Introduction

Neural networks of spin glass type reveal remarkable properties of a content-addressable memory (Hopfield, 1982; Amit et al, 1985; Kinzel, 1985a). They are able to retrieve the full information of a learned pattern from an initial state which contains only partial information. Recently much effort has been devoted to the modeling of networks based on Hebb's learning rule (Cooper et al., 1979). These networks are the Hopfield model and its modifications. All have in common a local learning rule which allows the storage of orthogonal patterns without errors. The learning rule is local if the change of the synaptic coefficient depends only on the states of the two interconnected neurons and possibly on the local field of the postsynaptic one. This property seems to be essential from a biological point of view. However, the storing capability of these networks is strongly limited by the fact that they are not able to store correlated patterns without errors (Kinzel, 1985b).
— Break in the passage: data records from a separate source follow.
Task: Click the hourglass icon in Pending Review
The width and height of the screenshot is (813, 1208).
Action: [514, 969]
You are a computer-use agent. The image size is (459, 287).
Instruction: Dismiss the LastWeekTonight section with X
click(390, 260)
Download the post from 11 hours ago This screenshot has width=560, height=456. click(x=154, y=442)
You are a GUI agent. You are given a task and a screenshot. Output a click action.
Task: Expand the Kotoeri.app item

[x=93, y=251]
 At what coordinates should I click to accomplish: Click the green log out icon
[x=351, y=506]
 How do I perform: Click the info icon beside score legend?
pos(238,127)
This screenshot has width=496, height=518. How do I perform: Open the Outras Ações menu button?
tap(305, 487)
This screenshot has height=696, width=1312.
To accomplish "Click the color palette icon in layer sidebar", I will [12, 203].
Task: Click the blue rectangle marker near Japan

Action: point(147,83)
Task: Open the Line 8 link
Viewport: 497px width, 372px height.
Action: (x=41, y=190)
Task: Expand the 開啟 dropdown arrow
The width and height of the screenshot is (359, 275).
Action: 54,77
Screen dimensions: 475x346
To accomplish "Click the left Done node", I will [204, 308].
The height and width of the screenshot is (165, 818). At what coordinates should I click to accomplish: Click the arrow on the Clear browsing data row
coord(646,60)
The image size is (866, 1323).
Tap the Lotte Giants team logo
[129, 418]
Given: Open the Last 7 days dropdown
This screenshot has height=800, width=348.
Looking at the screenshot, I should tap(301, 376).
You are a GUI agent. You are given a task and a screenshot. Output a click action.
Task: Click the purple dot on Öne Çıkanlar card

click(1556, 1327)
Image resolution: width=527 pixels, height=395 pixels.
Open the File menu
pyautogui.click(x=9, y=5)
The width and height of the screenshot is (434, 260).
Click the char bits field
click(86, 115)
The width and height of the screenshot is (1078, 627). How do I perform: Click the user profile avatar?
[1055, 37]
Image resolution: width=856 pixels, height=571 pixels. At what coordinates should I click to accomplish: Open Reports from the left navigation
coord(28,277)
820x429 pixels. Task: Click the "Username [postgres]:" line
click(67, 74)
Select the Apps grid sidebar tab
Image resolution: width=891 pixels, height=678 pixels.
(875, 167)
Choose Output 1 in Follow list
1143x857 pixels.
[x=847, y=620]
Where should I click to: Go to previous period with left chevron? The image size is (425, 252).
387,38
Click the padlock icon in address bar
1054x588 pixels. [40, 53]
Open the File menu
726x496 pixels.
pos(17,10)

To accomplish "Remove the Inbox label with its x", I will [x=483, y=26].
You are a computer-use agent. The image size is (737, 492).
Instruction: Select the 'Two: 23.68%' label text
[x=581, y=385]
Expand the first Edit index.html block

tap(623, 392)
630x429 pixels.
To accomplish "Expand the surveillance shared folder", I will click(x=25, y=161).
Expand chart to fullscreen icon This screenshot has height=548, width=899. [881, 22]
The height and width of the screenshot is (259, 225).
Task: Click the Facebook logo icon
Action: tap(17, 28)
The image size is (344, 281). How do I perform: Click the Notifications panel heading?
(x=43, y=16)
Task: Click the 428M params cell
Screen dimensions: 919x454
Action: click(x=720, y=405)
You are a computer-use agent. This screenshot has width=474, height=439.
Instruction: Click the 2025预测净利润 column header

On the other hand a storing procedure for correlated patterns is available (Personnaz et al, 1985; Kanter & Sompolinsky, 1986). But it involves matrix inversions which are not equivalent to a local learning mechanism. It is the purpose of this paper to present a new local learning rule for neural networks which are able to store both correlated and uncorrelated patterns. Moreover, this learning rule enables the network to fulfil two further important properties of natural networks: the learning process does not reverse the signs of the synaptic coefficients and leads to a network with unsymmetric bonds even if it starts from a symmetric one.